Work required: Identify every line in the entries below that contains the string "Expand", and copy each of those lines. Case counts.

Supplied data:
##############################
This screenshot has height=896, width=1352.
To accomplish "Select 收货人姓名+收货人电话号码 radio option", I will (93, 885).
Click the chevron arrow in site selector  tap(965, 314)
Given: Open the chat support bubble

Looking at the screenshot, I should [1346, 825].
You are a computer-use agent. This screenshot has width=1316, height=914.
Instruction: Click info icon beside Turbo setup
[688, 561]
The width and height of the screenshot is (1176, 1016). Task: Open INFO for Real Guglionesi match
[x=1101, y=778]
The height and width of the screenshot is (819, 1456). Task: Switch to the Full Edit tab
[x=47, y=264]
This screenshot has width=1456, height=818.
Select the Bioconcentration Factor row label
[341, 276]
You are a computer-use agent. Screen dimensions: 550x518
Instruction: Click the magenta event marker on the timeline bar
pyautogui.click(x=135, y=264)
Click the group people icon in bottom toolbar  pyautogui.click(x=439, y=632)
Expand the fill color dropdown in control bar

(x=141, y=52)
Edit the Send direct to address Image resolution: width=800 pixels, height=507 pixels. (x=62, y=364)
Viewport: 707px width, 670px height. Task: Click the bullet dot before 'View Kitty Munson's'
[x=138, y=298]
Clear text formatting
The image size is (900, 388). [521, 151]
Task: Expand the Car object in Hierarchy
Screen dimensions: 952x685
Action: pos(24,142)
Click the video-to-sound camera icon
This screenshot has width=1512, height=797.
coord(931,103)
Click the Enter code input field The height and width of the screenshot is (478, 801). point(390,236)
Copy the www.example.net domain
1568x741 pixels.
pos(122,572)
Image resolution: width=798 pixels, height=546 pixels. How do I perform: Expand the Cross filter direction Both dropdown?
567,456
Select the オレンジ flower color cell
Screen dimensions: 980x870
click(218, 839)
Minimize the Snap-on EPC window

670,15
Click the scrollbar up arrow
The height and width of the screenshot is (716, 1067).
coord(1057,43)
##############################
Solution:
Expand the fill color dropdown in control bar
Task: Expand the Car object in Hierarchy
Image resolution: width=798 pixels, height=546 pixels. How do I perform: Expand the Cross filter direction Both dropdown?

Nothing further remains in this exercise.